Before Trump’s shift on Cuba, the cooperation between the two countries went both ways. Under the Obama administration, Cuban officials told CNN they were working with US law enforcement to identify criminal groups in Miami smuggling drugs by commercial flights to Cuba, mostly pills like ecstasy and synthetic marijuana, which are rare narcotics that demand high prices on the island.
“The stability that we have, the capable forces we have in the law enforcement community is not only a guarantee for the national security of Cuba but it’s also beneficial for the national security of the United States,” said Yuri Gala López, a Cuban Foreign Ministry official.
Gala López said the Cuban government is intent on recultivating the US connections forged during the Obama years, which Biden’s campaign also stressed, partly as a way to help mediate with Venezuela, Cuba’s socialist ally.

The road to rapprochement

To demonstrate the rise in trafficking, Cuban officials in October invited CNN to see what they do with the drugs they capture.
On a military base on the outskirts of Santiago de Cuba, Cuba’s second-largest city, officials opened a room where seized drugs are held behind two padlocks and two seals. The keys and seals belong to different Cuban law enforcement agencies and an armed guard stood outside.
“It’s impossible for anyone person to gain access to this room,” said Maj. Hermes Garcia Lauzao, a criminal investigator with the Interior Ministry. The room, from floor to ceiling, was packed with illegal drugs recovered by law enforcement.
Bag by bag, young military cadets hauled nearly 3 tons of contraband marijuana into two large flatbed dump trucks. Some of the drugs were stuffed into rice sacks, others bursting from the seams of suitcases.
Could Trump's exit make it easier for Cuba to fight drug crime?

A sealed, padlocked and heavily guarded room brimming with drugs seized by Cuban officials.

Watching each load come out of the room were a half dozen Cuban special forces troops, all dressed in black, some carrying automatic weapons, others cradling shotguns.
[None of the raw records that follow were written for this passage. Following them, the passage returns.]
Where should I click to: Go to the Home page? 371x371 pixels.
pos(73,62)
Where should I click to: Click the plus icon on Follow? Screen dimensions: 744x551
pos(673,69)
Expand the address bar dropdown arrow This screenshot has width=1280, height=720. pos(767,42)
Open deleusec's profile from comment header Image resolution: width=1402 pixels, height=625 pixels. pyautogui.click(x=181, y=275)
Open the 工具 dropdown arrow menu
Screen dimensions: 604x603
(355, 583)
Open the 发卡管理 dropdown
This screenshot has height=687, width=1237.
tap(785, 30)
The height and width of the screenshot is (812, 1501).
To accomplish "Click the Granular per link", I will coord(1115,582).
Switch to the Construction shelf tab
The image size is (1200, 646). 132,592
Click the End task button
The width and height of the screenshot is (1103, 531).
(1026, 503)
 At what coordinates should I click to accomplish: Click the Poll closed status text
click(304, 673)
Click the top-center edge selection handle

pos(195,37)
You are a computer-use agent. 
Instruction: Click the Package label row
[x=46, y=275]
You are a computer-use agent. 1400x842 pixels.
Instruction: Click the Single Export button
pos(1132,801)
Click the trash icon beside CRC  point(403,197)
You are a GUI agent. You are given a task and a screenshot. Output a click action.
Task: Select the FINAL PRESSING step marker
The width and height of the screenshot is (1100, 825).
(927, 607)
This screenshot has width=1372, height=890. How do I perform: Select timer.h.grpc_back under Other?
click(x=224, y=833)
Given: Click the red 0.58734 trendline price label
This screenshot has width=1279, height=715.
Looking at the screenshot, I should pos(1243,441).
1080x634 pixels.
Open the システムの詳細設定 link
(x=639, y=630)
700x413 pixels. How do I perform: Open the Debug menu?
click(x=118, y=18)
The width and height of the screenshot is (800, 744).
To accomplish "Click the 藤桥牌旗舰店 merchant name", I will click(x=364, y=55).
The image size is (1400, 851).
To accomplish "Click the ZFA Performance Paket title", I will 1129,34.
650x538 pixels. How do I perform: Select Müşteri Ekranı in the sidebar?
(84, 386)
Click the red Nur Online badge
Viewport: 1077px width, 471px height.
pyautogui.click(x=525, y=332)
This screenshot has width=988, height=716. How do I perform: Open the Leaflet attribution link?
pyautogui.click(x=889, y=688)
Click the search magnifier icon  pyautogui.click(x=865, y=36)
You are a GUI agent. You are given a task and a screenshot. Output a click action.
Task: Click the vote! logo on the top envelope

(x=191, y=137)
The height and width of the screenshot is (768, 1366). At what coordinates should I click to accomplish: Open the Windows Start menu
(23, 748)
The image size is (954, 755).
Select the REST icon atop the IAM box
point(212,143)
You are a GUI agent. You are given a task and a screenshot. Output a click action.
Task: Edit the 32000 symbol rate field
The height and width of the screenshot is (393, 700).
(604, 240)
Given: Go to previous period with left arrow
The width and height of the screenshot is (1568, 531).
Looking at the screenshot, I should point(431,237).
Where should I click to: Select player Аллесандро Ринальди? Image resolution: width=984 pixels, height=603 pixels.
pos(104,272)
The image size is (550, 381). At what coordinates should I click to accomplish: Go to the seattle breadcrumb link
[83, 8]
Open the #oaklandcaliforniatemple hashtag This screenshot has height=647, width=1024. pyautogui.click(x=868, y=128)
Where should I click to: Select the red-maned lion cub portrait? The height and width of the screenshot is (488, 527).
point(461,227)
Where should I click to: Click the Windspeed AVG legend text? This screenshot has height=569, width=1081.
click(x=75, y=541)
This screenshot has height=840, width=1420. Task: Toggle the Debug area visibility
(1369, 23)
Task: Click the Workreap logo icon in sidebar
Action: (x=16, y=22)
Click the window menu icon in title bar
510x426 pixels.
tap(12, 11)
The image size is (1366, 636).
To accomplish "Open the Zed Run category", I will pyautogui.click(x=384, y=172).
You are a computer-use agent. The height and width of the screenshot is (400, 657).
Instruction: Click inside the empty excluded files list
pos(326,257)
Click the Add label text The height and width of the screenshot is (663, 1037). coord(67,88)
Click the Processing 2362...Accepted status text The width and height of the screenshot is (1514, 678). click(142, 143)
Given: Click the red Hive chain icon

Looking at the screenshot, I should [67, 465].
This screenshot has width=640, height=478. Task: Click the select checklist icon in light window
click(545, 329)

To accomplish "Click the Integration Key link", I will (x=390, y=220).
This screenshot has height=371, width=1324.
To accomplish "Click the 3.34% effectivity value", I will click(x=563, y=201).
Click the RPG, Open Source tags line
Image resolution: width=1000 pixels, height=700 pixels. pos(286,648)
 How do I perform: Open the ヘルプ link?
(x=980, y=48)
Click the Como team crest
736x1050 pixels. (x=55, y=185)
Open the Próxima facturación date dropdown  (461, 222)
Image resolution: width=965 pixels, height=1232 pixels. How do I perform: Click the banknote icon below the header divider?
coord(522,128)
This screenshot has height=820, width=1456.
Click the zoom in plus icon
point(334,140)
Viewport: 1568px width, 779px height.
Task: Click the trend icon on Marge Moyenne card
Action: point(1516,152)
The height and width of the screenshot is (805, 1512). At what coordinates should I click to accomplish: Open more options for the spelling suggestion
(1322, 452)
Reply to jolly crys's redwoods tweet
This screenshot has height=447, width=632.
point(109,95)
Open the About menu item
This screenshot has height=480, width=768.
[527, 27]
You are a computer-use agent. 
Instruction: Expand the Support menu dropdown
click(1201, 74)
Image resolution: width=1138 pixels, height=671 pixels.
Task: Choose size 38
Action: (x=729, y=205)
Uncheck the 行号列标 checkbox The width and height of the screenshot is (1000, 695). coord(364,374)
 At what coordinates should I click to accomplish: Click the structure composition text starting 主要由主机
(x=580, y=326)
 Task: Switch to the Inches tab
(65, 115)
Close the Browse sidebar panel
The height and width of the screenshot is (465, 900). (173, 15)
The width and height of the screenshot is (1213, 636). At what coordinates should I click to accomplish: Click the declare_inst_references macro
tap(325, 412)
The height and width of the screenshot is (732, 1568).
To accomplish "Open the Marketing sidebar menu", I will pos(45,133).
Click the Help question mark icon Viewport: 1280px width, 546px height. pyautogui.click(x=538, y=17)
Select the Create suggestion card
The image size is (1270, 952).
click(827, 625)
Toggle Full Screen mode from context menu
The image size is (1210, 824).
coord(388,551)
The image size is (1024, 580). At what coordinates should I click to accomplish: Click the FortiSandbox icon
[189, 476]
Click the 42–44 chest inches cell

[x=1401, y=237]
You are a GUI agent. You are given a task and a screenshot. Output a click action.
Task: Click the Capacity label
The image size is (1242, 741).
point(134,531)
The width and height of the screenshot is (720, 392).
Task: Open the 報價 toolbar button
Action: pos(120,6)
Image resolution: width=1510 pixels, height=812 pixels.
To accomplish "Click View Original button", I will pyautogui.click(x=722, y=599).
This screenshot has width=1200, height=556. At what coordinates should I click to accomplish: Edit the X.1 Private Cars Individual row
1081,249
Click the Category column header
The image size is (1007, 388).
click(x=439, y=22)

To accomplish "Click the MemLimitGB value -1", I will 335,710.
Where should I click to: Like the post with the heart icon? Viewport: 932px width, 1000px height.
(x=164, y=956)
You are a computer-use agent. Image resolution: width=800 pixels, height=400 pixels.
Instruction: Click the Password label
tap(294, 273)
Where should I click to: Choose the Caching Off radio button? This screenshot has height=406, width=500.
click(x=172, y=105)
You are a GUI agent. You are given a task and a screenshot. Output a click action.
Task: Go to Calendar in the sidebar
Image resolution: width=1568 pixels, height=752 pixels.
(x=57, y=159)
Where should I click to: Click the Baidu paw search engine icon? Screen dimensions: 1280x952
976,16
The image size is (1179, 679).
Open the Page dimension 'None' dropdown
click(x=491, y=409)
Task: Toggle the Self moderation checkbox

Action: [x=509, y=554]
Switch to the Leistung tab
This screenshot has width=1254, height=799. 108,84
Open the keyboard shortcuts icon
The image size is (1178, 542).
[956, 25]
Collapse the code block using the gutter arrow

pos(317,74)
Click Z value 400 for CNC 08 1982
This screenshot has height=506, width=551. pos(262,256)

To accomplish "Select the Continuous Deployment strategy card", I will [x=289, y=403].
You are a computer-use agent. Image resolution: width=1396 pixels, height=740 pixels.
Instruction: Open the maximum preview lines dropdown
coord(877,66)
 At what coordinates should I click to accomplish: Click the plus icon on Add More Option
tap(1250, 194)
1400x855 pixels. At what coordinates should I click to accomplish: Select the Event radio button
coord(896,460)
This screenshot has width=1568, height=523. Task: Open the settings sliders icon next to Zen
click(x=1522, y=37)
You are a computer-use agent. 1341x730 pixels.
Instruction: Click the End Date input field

With the soldiers riding on top of the trucks, a line of police and military vehicles sped through the streets of Santiago, where residents pointed and gawked at the unusual convoy.
At their destination, a thermoelectric plant, a crane hoisted the drugs to the roof to incinerate them in an industrial furnace that Cuban officials say burns at over 1,700 degrees Celsius.
“This all could have ended up in the US,” says Garcia Lauzao, as the bags emptied into the furnace where they glowed bright red and gave off thick smoke and an unmistakable odour.
It is a point that Cuban officials hope to get across to the incoming US administration in Washington.